Figure 5.38 shows a qualitative comparison of several approaches to find heat-integrated intensified distillation. Although simulation driven approaches can handle a large number of components, the simulation time and the lack of robustness to find a global optimum solution are the two main drawbacks. For optimization driven approaches , so far they have been used for the separation of binary mixtures or separations done in one column. Simulation/optimization approaches for the separation of multicomponent mixtures is one topic that needs further research.

Fig. 5.38
figure 38

Simulation and optimization approaches for heat-integrated intensified distillation

The presented cases were optimized at steady state; however, dynamic optimization and the controllability assessment of heat-integrated intensified distillation is also an open field that needs further study.

It easy to envision that the process dynamic response of heat-integrated configurations will be more oscillatory than conventional distillation due to the compactness in process flowsheet and/or less control degree of freedom.

Regarding thermally coupled configuration, the control of the sidedraw flows is an important issue especially when the sidedraw is withdrawn as vapor. Luyben [55] proposed a concept of “pressure-compensated temperature ” to adjust the temperature control loop as a function of the top pressure of a column. Straightforward PID control might not be enough to control the process; therefore, pressure-compensated control, cascade control, and nonlinear control techniques might be necessary.

Regarding thermally coupled configuration, the control of the sidedraw flows is an important issue especially when the sidedraw is withdrawn as vapor. Unlike liquid sidedraws, vapor sidedraws are not easy to control due to the pressure fluctuation of the column.

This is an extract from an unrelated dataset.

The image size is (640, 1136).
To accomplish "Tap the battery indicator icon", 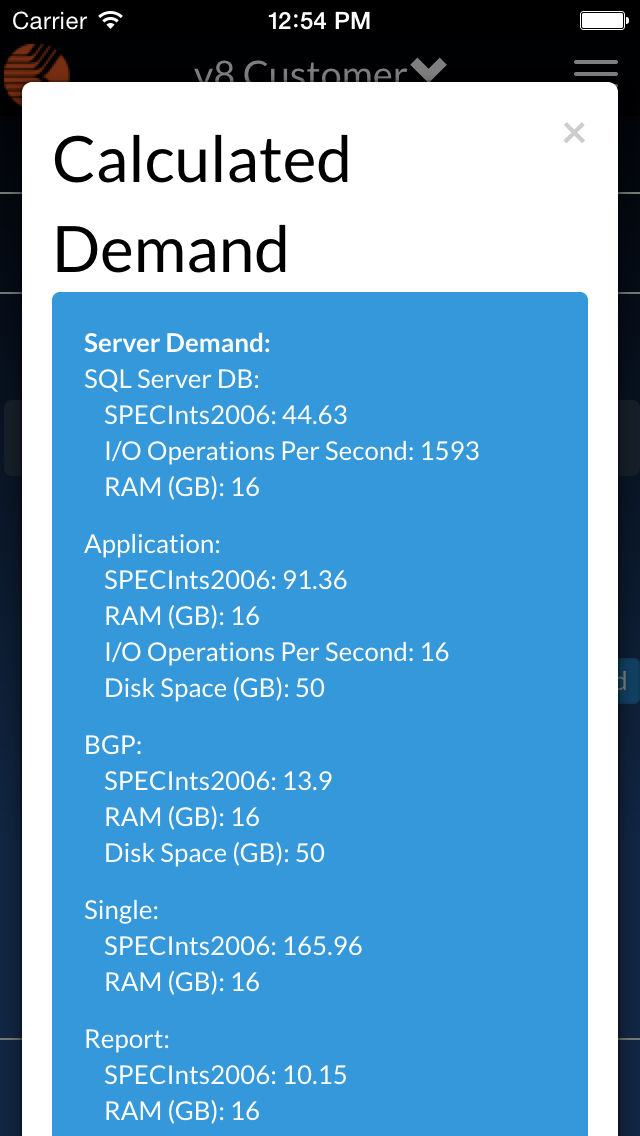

The effect o f heat-integrated intensified distillation in arising multiple steady-states has not been evaluated. This also shows an open area to further research the presented ideas. The implementation of lab scale or bench scale to validate the theoretical foundations of heat-integrated distillation is another area that needs to be explored.

5.7 Concluding Remarks

The presented ideas related to the further intensification of complex distillation by means of heat integration can be useful for engineers and researchers in the field of process systems engineering.

Heat integration is preferred for clean services, for geographical regions where fuel and electricity prices are expensive, or for processes at atmospheric or subatmospheric pressure to prevent the deposition of solid particles.

Although the energy consumption can be reduced, the implementation of heat-integrated intensified distillation processes can be limited because two main reasons:

  1. 1.

    The use of expensive utilities (i.e., high-pressure steam) can reduce the economic savings. This was demonstrated in this chapter. The intensification of reactive distillation results in higher operating costs.

  2. 2.

    The use of complex control configurations due to high process interaction between the vapor and liquid streams involved in heat integration.

The first reason is related with the steady-state design and optimization while the second reason is related with the dynamic state operation and selection of controlled and manipulated variables. One way to deal with the aforementioned limitations is to simultaneously optimize the design and control in intensified distillation. Therefore, new approaches handling this issue are urged in order to bust the implementation of intensified processes.

The presented ideas can be extended to multicomponent mixtures and reactive systems involving more reactions without lack of generality.